BOOK Call Girls in (Dwarka) CALL | 8377087607 Delhi Escorts Services
Measuring land and other capital inputs
1. The views expressed are those of the author(s) and should not be attributed to the Economic Research Service or USDA.
Hedonic Analysis of Land
Quality
Richard Nehring*, V. Eldon Ball*, David Marquardt*,
Robert Reinsch**, Paul Reich**, and Jarrett Hart*
SWCS Annual Meetings
Lombard, IL, July 27-29, 2014
The views expressed here are not necessarily those of Economic Research Service
or the U.S. Department of Agriculture.
Affiliations *ERS **NRCS
2. The views expressed are those of the author(s) and should not be attributed to the Economic Research Service or USDA.
Disregarding quality differences generates biased
estimates of the land input and thus of productivity.
In this PPT we present an example of techniques
and data sets used to quality-adjust values for land
United States, Canada, Australia, Japan, and 14
European countries using price and quantity data
for 2005.
Objectives
3. The views expressed are those of the author(s) and should not be attributed to the Economic Research Service or USDA.

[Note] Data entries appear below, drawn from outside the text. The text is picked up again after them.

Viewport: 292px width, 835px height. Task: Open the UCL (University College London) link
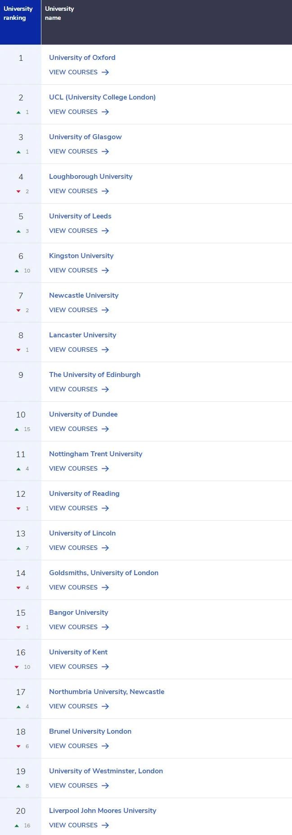click(102, 97)
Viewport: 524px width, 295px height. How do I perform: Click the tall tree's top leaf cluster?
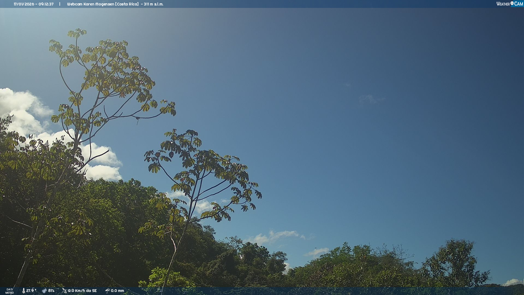(77, 33)
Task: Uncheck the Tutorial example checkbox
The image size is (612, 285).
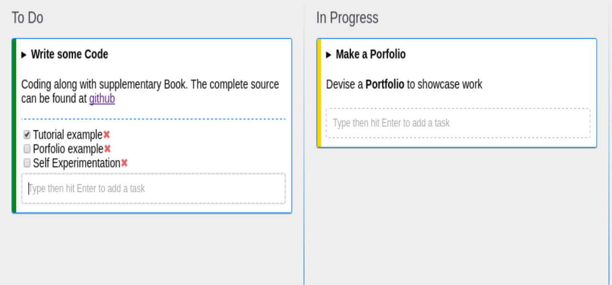Action: (27, 135)
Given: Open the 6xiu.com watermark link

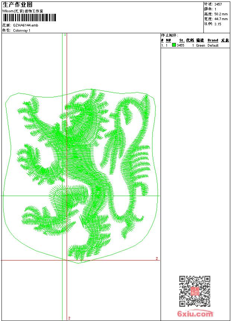Looking at the screenshot, I should 195,314.
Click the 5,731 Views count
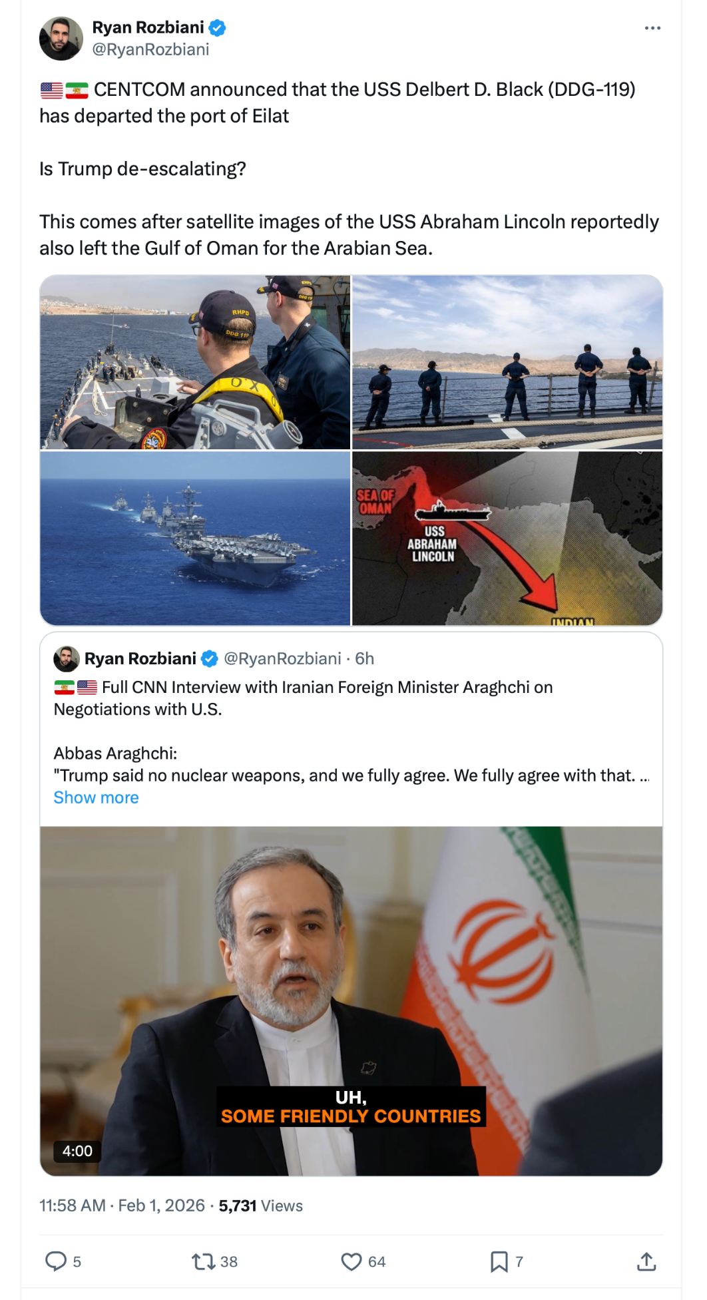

Hedonic Studies of the Effect of Various Characteristics on Farmland
Values
--------------------------------------------------------------------------------------------
Author Year Method Data Key
Characteristics
--------------------------------------------------------------------------------------------
Palmquist et.al. 1989 Box-cox 79-80 Erosion,
tobacco quota
Land Econ
Miranowski et.al.1984 Linear 74-79 Topsoil depth,
PH
AJAE
Maddison 2000 Linear 94 Popden, milk
quota
Land Econ
Roka et. al. 1997 Various 94-95 Popden, prime
farmland
Land Econ
------------------------------------------------------------------------------------------------------------
4. The views expressed are those of the author(s) and should not be attributed to the Economic Research Service or USDA.
Hedonic Studies of the Effect of Various Characteristics on Farmland
Values
--------------------------------------------------------------------------------------------
Author Year Method Data Key
Characteristics
--------------------------------------------------------------------------------------------
Nehring 2001 Semi-log 1997 Pop acc, Soil
stress
JPA
Nehring 2003 Semi-log 1997 Pop acc, Soil
stress
Wiebe Book
Nehring et al. 2006 Box-Cox 98-01 Pop acc, Soil
stress
AJAE
Ball et al. 2007 Box-Cox 1992 Pop acc, Soil
stress
Applied Econ
------------------------------------------------------------------------------------------------------------
5. The views expressed are those of the author(s) and should not be attributed to the Economic Research Service or USDA.
Land
To estimate the stock of land in each country, we
construct time series price indexes of land in farms
The stock of land is then constructed implicitly as the ratio
of the value of land in farms to the time series price index
Differences in the relative efficiencies of land across
countries prevent the direct comparison of observed
prices
To account for these differences, indexes of relative prices
of land are constructed using hedonic methods
6. The views expressed are those of the author(s) and should not be attributed to the Economic Research Service or USDA.
Methodology
Box-Cox Model
P(1 ) = Xt(2) + D +
P(1 ) is the Box-Cox transformation of land price
X(2 ) is the Box-Cox transformation of RHS
Continuous variables
D are dummy variables
is value used to transform continuous variables
is the error term
7. The views expressed are those of the author(s) and should not be attributed to the Economic Research Service or USDA.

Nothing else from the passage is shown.